What I learned from this book is that some Orthodox Jews follow a welter of trivial rules that, growing up in an Orthodox home, I never heard the likes of. Cohen dwells on "rules" like you should tie your left shoelace before you tie your right one (why I have no clue), and both complains about their absurdity and the lack of spirituality in his Orthodox upbringing. To be fair, I must say I do know Orthodox Jews who do find spirituality in their practises, but I don't know if they tie their left shoe before the right one.
In any event, Cohen decides to go on a quest for a year to seek out Christian churches, not to change his religion, as one might think, but to find out why Christians go to church and seem to enjoy it. His Jesus year is spent going to megachurches, Fundamentalist churches, Catholic churches, even a monastery. Guess what? In the end, he decides to stick to Orthodox Judaism because he has figured out how to connect with God spiritually as a Jew.
His writing is sprightly and engaging. He gives an outsider's view to listening to people speak in tongues and praising God jubilantly. He even wonders why Jews don't have megachurches. Since he's already said Jews comprise only 2% of the US's population, I think that would have occurred to him as the answer, but it doesn't.
Instead, he says that when he asked other Jews this, they said that Jews couldn't afford it. Cohen, the son of an Orthodox rabbi, a profession not known for yielding wealth, pooh poohs this, saying that studies have shown that Jews have better incomes than any other ethnic group. Hold on. That isn't what studies show, although popular myth is that all Jews are rich. What studies really show is that a larger perecentage of Jews are in the middle and upper middle class income brackets, and fewer are in the lower middle class and welfare brackets. As for mega-rich Jews, there are far fewer of them than of Christian megarich. However, since there are so few Jews, this doesn't mean that Jews as a whole can command the millions that megachurch preachers can.
He might also have considered that the megachurches take credit cards in the offering baskets and some even have ATM's in the churches, not to mention all kinds of goods and services to by. Preachers also are on TV asking viewers to send in donations and telling them if they do, they will get rich.
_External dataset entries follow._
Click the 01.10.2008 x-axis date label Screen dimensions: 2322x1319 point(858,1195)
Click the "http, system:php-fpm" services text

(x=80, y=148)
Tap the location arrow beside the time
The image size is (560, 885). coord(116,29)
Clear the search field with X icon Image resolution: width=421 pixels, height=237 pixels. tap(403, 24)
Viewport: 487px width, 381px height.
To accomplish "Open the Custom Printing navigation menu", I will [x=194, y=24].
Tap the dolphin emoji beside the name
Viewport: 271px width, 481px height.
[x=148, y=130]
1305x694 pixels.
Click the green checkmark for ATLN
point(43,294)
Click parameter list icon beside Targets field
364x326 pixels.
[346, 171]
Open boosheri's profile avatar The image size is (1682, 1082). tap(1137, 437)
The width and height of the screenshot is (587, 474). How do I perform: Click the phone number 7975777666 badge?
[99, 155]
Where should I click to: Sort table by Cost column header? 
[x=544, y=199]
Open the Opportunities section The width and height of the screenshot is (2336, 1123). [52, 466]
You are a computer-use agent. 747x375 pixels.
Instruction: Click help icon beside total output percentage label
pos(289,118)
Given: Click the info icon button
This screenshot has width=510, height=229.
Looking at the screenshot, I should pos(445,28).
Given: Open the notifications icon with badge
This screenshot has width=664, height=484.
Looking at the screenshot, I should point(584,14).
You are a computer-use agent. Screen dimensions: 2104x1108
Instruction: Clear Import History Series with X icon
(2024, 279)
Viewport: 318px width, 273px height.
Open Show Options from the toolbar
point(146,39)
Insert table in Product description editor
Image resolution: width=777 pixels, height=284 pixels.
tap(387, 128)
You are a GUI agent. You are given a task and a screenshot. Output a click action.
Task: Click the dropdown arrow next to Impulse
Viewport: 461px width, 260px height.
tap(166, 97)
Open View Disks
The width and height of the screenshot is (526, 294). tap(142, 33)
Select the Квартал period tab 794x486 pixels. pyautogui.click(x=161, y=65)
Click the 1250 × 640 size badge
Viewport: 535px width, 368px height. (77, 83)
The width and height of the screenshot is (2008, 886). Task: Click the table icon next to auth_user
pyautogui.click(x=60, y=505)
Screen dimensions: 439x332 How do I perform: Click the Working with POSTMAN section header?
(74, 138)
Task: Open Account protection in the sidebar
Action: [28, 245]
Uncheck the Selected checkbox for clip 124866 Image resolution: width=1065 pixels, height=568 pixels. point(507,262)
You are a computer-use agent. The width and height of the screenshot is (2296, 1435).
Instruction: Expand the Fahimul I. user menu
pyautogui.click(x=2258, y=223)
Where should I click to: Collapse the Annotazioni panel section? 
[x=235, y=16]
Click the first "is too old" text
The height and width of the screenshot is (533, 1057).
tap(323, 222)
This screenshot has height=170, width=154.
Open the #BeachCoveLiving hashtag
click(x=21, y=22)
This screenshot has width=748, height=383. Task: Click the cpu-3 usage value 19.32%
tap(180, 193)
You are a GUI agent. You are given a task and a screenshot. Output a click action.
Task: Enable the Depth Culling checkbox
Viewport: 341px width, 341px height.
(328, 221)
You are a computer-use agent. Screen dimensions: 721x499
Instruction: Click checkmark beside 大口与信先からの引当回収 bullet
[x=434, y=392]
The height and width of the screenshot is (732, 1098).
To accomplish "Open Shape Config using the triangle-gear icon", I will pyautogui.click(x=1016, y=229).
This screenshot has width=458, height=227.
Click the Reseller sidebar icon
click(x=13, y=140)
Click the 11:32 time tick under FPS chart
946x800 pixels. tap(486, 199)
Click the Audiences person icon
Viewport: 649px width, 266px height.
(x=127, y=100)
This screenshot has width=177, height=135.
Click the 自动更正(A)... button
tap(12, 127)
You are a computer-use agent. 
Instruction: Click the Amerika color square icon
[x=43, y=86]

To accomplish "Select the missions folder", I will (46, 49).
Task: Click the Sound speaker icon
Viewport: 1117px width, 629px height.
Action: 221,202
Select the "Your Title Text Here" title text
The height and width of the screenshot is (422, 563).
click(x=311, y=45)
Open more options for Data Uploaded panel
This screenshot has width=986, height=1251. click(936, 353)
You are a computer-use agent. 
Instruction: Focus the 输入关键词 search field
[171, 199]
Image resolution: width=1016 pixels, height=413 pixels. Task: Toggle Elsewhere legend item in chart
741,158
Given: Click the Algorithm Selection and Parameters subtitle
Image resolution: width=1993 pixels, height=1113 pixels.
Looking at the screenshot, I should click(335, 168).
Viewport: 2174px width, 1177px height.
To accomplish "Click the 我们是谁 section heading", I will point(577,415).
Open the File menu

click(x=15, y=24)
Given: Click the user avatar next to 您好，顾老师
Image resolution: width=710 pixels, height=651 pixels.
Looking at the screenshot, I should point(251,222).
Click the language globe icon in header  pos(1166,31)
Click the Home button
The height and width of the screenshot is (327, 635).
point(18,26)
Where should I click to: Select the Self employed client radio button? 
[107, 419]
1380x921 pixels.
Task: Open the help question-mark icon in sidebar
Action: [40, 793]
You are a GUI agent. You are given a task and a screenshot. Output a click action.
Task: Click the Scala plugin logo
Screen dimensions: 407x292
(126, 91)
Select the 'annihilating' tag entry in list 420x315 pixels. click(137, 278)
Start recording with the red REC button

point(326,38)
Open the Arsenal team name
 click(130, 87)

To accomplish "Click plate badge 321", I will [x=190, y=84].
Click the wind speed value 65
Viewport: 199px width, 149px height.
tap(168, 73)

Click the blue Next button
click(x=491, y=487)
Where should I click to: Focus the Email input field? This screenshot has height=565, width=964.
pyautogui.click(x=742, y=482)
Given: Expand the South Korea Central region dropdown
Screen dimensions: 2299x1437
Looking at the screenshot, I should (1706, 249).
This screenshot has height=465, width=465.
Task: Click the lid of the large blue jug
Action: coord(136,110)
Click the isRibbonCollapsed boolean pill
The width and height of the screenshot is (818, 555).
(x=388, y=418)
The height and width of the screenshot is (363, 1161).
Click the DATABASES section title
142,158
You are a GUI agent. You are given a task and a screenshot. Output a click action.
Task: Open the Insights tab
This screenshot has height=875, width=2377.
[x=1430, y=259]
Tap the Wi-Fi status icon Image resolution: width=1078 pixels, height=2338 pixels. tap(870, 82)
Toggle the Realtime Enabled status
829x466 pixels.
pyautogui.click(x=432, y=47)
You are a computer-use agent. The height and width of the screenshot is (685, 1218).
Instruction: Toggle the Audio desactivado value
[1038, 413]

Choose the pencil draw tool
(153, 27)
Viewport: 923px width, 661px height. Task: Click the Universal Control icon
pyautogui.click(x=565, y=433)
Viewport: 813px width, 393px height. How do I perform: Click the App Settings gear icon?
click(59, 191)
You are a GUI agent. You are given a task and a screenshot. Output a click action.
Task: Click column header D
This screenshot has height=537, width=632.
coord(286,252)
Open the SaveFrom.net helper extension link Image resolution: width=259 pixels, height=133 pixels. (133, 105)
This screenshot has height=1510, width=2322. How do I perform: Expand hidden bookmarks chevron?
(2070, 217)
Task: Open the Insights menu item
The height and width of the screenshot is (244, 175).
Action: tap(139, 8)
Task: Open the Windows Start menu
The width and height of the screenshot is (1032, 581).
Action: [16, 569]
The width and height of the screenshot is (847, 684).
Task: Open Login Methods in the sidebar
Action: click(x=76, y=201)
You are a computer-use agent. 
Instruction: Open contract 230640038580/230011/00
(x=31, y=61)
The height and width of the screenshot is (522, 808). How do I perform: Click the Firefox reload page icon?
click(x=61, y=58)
Well, Judaism doesn't promise wealth to believers or any worldly benefits. Nor do they punctuate religious services with displaying 800 numbers for people to call in their donations.
There is no way that Judaism can do those things. You cannot handle money on the Sabbath or on holy days! There are no baskets sent around during religious services. Synagogues and temples get their incomes from families paying annual dues, usually around $1000 -$5000 a year, according to their incomes. And, if people can't afford dues, then they just go to services for nothing.
The scads of money that Cohen saw preachers rake in during their services can't be emulated in a Jewish service. Since the preachers have their congregations in an aroused state when they start passing the money trays, their congregants are stimulated to give even more. In at last one instance he observed, the choir itself urged people to give. Jews just get a bill in the mail. It is not too stimulating to just open a bill for your annual dues and all too easy to be pissed if they've gone up.
It is most strange to me that Cohen misses the biggest reason that Jews have fallen away from their religion. When the immigrants from Eastern Europe came here in the early 20th century, they came from places where, as Jews, they were humiliated and scorned overtly. Here, they just had to don ordinary American clothing and presto! they were treated like everyone else. Since the Jewish Sabbath doesn't coincide with the Christian retailing or work calendars nor with the many Jewish holidays like Purim, Shavuot, T'isha Ba'av, Passover, The Fast of Esther, The Fast of the First Born, etc. assimilating meant giving up all but the holiest holidays. Saturday was a regular work day in the early 20th century, and many of the Eastern European Jews who immigrated then were skilled workers in factories. Those who were in retail had to keep their stores open on the Sabbath.
Without the reinforcement of being able to go to worship services on a weekly basis, of course commitment to Judaism lessened. Add to that what Cohen himself admits at the start of his book, Jews wanted to be able to do what Christians do, like eat pizza or have a cheeseburger. There went the Kosher laws, which also were a powerful binder to Judaism. It's not that there's anything more wrong with Judaism than there is with Christianity. It's just that we are a Christian nation. Christian holidays are national holidays. Jewish ones are not. Christians are the norm whom Jews emulated and became assimilated to. When I was in elementary school, we made Easter murals and read stories about the Easter bunny, but there was no mention of Passover. In music class, we learned Christmas carols, not Adon Olom.
In short, being Jewish may be cool for comics, but abiding by Jewish practises is not cool at all. In the 1950's, coming from an immigrant Orthodox family, I had to give it all up, become as un-Jewish as I could, in order to be accepted by the Jewish kids in my high school. And that was not unusual exept, perhaps in New York City which housed such a large number of Jews. In other places in America, there were either no Jews at all, or very few. Mr. Cohen, there's your answer, not megachurches supported by supposedly wealthy Jews.